December is a month when people celebrate miracles. The Jewish tradition of Hanukkah—the Holiday of Lights—commemorates the time when a small amount of oil lasted 8 days and kept the light in the temple from going out. And Christmas celebrates the coming of the “Light of the World,” God in human form—Jesus.
A miracle is generally thought of as something that contradicts nature. But a true miracle is the introduction of God’s supernatural power into our world in a way that suspends the laws of physics as we understand them.

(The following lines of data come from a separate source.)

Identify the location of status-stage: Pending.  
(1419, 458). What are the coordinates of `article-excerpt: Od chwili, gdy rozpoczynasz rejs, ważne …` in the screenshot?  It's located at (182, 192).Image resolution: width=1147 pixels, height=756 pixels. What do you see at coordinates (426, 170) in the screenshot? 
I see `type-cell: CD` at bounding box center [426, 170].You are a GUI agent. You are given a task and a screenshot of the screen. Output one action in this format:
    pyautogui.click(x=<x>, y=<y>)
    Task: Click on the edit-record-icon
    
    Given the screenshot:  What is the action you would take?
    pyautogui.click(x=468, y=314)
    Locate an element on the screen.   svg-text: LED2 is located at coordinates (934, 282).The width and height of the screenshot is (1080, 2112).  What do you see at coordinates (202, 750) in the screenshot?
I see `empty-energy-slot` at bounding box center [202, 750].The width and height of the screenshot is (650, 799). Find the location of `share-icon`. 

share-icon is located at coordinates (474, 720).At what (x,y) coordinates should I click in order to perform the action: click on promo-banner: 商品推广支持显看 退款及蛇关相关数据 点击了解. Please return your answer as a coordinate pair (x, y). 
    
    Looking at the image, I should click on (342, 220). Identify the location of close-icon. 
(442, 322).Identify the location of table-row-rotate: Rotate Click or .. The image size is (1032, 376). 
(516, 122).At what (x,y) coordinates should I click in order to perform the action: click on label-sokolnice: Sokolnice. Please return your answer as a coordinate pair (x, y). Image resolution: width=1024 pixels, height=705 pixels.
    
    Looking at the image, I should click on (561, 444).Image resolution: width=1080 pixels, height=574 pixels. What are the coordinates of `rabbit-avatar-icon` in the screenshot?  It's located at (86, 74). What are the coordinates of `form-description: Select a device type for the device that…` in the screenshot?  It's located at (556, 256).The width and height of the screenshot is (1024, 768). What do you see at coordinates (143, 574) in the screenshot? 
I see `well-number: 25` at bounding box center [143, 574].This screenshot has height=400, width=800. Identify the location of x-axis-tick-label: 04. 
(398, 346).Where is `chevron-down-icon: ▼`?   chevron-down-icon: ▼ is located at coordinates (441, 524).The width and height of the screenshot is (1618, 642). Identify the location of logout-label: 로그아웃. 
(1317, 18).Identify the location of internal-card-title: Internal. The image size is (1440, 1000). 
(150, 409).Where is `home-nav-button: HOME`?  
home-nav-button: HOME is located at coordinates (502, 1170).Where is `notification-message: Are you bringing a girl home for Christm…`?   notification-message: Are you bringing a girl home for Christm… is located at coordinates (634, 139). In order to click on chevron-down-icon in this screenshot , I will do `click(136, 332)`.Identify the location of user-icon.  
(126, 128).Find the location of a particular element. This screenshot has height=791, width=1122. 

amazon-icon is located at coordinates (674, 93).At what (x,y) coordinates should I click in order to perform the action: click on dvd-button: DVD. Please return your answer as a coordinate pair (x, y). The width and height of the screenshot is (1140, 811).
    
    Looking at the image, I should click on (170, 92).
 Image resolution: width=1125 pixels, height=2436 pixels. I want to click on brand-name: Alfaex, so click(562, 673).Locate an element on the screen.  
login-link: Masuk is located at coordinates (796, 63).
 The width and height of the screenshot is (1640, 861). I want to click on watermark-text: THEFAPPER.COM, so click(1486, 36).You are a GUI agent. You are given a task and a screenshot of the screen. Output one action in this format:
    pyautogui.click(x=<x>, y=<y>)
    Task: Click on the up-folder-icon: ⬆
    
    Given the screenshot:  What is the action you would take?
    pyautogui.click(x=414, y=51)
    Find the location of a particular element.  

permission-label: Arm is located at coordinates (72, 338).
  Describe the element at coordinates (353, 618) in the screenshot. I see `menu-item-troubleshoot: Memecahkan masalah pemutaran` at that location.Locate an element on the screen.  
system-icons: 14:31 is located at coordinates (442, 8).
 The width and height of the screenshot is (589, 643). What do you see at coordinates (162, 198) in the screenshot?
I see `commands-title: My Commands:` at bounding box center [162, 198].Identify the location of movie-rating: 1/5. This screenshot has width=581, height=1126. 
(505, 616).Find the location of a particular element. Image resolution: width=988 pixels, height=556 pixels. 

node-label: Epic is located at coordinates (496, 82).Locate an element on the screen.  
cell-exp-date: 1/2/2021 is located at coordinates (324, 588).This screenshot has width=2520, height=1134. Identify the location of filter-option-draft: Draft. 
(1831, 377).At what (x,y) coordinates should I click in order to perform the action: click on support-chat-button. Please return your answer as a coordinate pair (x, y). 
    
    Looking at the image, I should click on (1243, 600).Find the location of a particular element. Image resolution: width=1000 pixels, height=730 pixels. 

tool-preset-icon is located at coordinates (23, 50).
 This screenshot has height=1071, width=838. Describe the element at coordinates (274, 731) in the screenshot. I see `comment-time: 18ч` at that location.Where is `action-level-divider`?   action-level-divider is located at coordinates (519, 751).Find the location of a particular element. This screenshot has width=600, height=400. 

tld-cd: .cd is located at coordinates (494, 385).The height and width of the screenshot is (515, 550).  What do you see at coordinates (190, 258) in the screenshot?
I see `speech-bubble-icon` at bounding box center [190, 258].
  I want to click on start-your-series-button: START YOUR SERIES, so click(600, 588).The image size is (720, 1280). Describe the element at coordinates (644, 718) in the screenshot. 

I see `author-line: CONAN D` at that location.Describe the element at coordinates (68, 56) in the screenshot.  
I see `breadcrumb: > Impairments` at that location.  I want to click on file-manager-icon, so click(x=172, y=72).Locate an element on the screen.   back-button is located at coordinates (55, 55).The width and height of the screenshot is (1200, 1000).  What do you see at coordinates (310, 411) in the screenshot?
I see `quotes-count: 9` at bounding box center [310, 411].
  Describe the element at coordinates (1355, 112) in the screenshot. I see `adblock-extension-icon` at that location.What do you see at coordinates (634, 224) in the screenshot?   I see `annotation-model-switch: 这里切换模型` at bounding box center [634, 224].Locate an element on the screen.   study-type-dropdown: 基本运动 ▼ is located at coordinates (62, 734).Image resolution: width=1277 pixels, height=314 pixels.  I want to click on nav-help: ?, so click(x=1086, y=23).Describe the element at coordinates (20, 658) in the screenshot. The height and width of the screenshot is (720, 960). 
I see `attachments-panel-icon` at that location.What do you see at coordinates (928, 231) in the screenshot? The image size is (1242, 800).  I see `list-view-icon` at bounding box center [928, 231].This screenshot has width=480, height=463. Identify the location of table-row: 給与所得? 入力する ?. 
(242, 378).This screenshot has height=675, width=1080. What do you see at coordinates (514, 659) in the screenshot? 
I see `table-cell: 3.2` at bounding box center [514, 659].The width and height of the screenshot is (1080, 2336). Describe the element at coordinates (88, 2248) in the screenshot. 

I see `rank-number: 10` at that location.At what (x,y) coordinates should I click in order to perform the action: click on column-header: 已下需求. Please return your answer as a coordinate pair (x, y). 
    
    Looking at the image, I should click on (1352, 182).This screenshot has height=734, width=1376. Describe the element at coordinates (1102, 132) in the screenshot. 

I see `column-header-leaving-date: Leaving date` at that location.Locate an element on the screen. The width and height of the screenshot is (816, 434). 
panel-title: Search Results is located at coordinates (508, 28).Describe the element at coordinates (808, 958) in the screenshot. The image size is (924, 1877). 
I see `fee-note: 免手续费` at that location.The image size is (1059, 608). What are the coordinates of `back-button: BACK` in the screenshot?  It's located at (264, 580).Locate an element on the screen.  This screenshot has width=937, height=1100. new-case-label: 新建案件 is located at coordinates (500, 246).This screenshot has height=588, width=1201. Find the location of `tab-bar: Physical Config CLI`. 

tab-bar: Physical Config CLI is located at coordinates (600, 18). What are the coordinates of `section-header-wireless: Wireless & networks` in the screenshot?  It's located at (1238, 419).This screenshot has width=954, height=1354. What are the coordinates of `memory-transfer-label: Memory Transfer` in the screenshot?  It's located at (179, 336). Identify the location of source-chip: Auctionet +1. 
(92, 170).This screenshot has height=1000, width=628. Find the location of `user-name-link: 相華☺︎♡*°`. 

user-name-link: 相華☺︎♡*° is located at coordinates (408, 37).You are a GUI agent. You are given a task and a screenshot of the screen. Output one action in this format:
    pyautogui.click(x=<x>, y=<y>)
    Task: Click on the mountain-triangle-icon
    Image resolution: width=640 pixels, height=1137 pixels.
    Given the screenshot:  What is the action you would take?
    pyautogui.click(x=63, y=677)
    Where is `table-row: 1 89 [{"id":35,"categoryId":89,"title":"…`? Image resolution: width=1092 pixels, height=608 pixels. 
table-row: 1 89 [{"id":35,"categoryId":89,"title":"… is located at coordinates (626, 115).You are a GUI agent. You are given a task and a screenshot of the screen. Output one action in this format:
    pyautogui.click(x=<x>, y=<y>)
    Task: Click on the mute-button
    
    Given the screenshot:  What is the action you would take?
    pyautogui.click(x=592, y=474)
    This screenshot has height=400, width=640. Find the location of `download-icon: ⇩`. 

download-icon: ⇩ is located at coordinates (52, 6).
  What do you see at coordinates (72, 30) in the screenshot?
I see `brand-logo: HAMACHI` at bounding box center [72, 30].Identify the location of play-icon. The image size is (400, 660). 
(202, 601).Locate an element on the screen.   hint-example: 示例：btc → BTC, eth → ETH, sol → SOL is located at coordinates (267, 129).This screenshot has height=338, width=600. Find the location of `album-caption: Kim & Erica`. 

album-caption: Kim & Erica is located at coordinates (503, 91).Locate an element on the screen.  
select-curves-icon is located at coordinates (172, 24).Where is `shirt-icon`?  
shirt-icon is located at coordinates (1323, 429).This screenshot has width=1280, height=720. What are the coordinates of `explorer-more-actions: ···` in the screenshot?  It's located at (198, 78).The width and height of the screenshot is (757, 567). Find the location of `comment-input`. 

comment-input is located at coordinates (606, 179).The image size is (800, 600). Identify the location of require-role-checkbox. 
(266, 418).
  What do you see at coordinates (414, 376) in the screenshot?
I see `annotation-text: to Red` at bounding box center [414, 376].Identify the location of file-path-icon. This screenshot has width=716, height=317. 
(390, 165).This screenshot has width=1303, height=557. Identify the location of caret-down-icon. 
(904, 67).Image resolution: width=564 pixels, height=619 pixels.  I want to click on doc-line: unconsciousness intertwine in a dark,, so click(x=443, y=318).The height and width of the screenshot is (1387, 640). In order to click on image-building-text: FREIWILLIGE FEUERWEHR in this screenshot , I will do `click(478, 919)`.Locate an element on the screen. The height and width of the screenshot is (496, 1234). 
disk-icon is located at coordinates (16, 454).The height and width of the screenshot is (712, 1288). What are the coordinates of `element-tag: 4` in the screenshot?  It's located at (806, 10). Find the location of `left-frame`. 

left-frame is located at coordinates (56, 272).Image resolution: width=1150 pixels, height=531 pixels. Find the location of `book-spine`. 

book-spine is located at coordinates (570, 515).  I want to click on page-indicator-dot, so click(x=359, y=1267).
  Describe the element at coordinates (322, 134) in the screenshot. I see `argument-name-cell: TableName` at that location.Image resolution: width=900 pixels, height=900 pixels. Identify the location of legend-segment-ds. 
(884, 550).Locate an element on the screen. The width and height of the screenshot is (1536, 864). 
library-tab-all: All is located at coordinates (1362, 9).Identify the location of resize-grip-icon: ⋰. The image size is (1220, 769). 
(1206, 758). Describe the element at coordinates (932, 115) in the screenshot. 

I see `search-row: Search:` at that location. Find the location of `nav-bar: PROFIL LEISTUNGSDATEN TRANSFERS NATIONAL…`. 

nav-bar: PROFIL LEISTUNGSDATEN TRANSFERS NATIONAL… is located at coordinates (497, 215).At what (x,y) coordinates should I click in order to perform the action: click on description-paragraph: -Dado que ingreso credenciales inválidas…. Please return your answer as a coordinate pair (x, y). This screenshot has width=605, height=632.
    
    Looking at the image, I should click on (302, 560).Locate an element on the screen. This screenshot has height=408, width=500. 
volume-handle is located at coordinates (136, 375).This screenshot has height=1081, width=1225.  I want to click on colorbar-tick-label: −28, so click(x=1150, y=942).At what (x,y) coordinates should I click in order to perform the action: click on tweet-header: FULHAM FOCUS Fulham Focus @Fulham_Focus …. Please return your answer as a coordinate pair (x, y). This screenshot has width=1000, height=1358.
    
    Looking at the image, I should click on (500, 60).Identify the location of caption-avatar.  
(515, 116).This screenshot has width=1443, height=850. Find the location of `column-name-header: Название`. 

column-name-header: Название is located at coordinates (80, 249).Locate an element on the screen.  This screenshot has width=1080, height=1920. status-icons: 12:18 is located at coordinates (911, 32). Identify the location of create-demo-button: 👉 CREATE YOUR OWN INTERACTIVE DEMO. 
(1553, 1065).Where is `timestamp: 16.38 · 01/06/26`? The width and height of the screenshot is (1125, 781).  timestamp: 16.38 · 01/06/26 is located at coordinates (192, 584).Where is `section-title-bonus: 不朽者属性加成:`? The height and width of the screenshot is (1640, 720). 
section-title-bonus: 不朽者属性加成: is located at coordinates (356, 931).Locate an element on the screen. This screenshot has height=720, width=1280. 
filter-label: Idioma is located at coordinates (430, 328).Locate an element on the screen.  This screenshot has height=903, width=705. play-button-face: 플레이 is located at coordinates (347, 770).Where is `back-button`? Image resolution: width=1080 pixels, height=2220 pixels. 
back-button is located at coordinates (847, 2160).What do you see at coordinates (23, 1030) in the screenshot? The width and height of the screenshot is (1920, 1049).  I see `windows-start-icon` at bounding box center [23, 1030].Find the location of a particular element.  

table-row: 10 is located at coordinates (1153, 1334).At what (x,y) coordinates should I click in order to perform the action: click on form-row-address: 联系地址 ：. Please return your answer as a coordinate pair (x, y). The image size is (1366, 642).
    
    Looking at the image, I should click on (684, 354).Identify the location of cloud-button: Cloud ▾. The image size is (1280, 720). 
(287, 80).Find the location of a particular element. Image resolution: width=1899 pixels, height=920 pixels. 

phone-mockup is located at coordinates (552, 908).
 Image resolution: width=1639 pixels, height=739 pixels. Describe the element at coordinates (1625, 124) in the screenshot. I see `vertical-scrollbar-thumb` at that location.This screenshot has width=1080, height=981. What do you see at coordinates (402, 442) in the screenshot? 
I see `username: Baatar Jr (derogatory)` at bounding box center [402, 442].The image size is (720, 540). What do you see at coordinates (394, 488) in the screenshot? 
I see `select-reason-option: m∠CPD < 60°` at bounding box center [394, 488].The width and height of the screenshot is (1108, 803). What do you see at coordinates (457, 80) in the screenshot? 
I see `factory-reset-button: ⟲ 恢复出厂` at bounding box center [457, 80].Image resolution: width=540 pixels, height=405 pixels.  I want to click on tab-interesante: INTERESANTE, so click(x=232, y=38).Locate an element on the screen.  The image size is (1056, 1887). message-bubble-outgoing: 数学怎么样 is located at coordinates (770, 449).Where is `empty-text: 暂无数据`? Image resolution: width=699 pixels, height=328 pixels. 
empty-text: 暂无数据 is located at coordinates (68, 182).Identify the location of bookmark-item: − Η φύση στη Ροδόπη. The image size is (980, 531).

In December, it seems that more of us are willing to suspend disbelief and entertain the possibility that “nature” is not the final authority. Even the non-religious yearn for miracles. Deep down, everyone wants to believe that darkness, disease, and death can be overcome.
Perhaps the most wondrous thing about miracles is that it is God’s nature to do the supernatural. The closing chapters of Scripture assure us that this “December desire” for all to be well will become a reality: “There shall be no more death, nor sorrow, nor crying. There shall be no more pain” (Rev. 21:4). God will one day bring to an end the unnatural rule of Satan and begin His righteous reign as the rightful Ruler of the universe. — Julie Ackerman Link
Thank You, Lord, that although we live in a world
where Satan’s shadow obscures Your glorious light,
we eagerly anticipate the day when Your full glory will once again illuminate all creation. Amen.
A miracle needs no explanation to those who believe in God; to those who don’t, no explanation is enough.